Welcome to Aaron Manke's Cabinet of Curiosities, a production of iHeartRadio and Grimm and Mild.

Speaker 2

Our world is full of the unexplainable, and if history is an open book, all of these amazing tales are right there on display, just waiting for us to explore. Welcome to the Cabinet of Curiosities.

Speaker 1

If you're anything like me, you spend a lot of time at museums, whether it's geology, science, arts, or general history. There are few places like a good museum for immersing yourself in the past. At their most cynical, they are tax havens for rich donors, but at their best they

provide centers for culture, learning and research. If this show has taught me anything over the years, it's that the past is still very much alive in small, tangible ways, because life leaves behind evidence from the fossils of the dinosaurs to the footprints of small creatures walking through your backyard, and all that evidence requires intensive cataloging and studying from many, many people. But it's not just people who work at museums. Some of their work is done by colleagues that aren't

exactly human. I'd like to introduce you to the strangest employee of many natural history museums, a creature called the dermisted beetle. These small bugs have been part of museum preservation for over a century, and their function is a delicate one. You see, animal bones can be incredibly fragile, and cleaning them with man made tools would likely damage or destroy precious specimens. It's possible to use boiling water to clean individual bones, but it's a labor intensive process

and it contains many opportunities for human error. So what museums do is unleash a small army of dermistids on animal carcasses and let them do the work for them. Both larvae and fully grown beetles eat the flesh from the bones until they're spotless and ready to exhibit. It's the larvae that are particularly effective, leaving even these smallest

bones without a scratch on them. It's not a perfect process, and sometimes museum employees need to use tricks to entice the creatures to feed on these animal parts, and these tricks include drying out animal carcasses or painting less appetizing meat with things like bacon grease. Now, it's not definitively known where this practice started, but some theorized that the first dermisted beetles used in a museum were in Kansas University in eighteen ninety five.

Speaker 2

There they were.

Speaker 1

Employed by a man named Charles Dean Bunker to clean full skeletons for study. But given how widespread the practice has become, it's very possible that Bunker was not the first man to attempt using bugs to clean bones. What makes dermisted beetles especially useful is that they're surprisingly picky eaters for what they do. They won't touch anything that's been preserved like fur, feathers or organs, and they also

don't touch anything that's been treated with formaldehyde. Therefore, the chances of them damaging completed exhibit pieces is very low. In the wild, Dermistid beetles are a little bit more problematic, though. They appear wherever there is carrion, and sometimes they appear in places where there is no carrion at all. Certain strains of dermistids are fond of violin strings, causing stress

to musicians all over the world. They're called bow beetles, nesting on the strings that are made with animal guts. The regularity with which they appear on dead bodies left in nature proves useful in forensics too. When a decomposing human body is found in the wilderness, forensic analysts can use the life cycle of the beetles as a way

of determining the time of death. It's easy to write certain creatures off as parasites, particularly insects like dermisted beetles that nest in rotten corpses, moldy wood, roadkill, and rank animal flesh. But as we continue to study the ways the natural world works, worth remembering that even the gross little insects have a role to play, and sometimes they can be the most curious of lab assistance. The three British airmen had seen miracles in the past few days.

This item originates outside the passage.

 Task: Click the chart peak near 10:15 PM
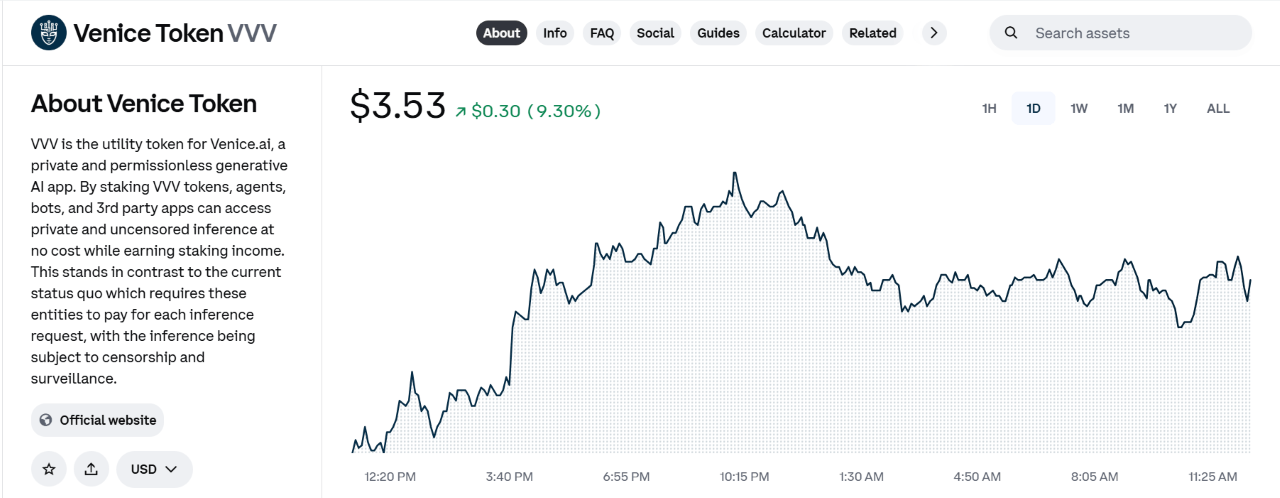point(735,173)
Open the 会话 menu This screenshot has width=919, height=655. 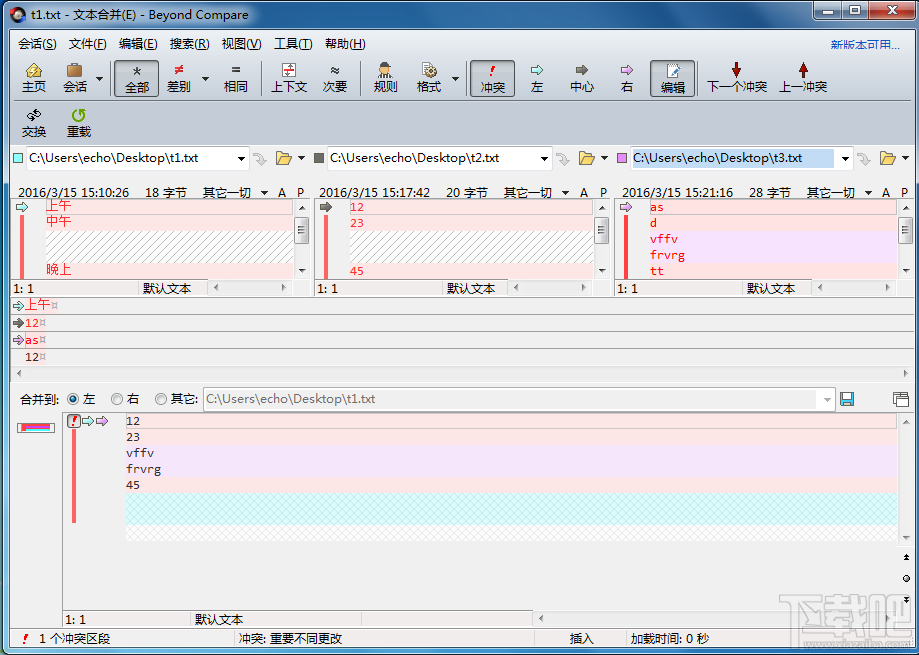pos(37,43)
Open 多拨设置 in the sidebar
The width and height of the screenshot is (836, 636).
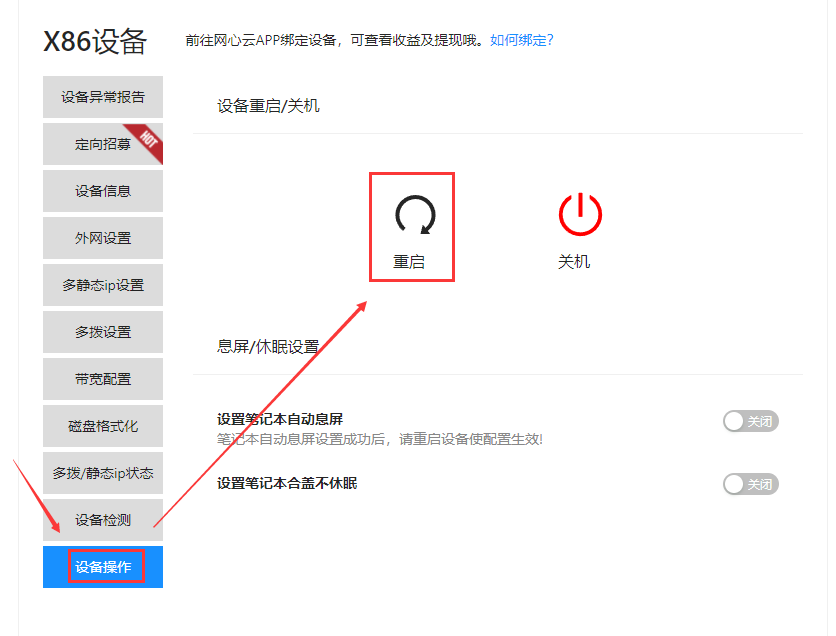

Their plane had been forced to land in Nazi occupied Belgium, but they had narrowly avoided capture by the Germans. They somehow lucked their way into a Belgian underground safehouse, and now they were being told that a fearless secret operative was coming to lead them home. As she entered the room, though the tired airmen thought that she looked like one

miracle too many. They listened in stun silence as a diminutive, dark haired young woman explained that she was now their mother, and as their mother, it was her job to get all three of them to safety in Spain. She left and it was a while before one of the airmen broke the silence. Our lives are going to depend on a schoolgirl. Small and young as she was, Andre DeJong

was no schoolgirl. In fact, the twenty four year old was the leader of the Comet Line, a secret five hundred mile underground path from Nazi occupied Belgium to freedom in Spain. Andrea was born in Belgium in nineteen sixteen, and from a young age she knew that she wanted to help her people. Her hero was Edith Cavell, a nurse who had helped hundreds of Allied soldiers escaped German camps during World War One. So it only followed that when Germany began to invade Belgium in nineteen forty, Andre

jumped right in to help. She joined the Red Cross as a nurse helping captured Allied soldiers, but her real work was with the Belgian resistance. She started by bringing British soldiers captured at Dunkirk to safe houses and getting them disguises and fake IDs, while the soldiers were safe for the time being, getting them back home was a whole other challenge, but Andrea was determined to live up to her hero Edith, and soon enough she and a

few like minded friends came up with the plan. They would lead small groups of soldiers in disguise through the countryside, taking trains, buses, even walking through fields. They'd identified sympathetic citizens and they would use homes as safe houses, and with extreme care, they would lead the soldiers five hundred miles through France, cross the Pyrenees and get them to Spain.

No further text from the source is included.